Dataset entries
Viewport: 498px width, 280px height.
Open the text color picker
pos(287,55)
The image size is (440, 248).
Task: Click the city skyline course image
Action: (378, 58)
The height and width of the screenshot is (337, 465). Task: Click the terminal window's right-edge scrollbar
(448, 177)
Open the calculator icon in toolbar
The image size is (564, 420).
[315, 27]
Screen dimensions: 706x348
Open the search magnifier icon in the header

=== Task to complete ===
The line containing "Open the text color picker" and every line after it, through the end of the records above: output exactly those, and nothing else.

=== Answer space ===
Open the text color picker
pos(287,55)
The image size is (440, 248).
Task: Click the city skyline course image
Action: (378, 58)
The height and width of the screenshot is (337, 465). Task: Click the terminal window's right-edge scrollbar
(448, 177)
Open the calculator icon in toolbar
The image size is (564, 420).
[315, 27]
Screen dimensions: 706x348
Open the search magnifier icon in the header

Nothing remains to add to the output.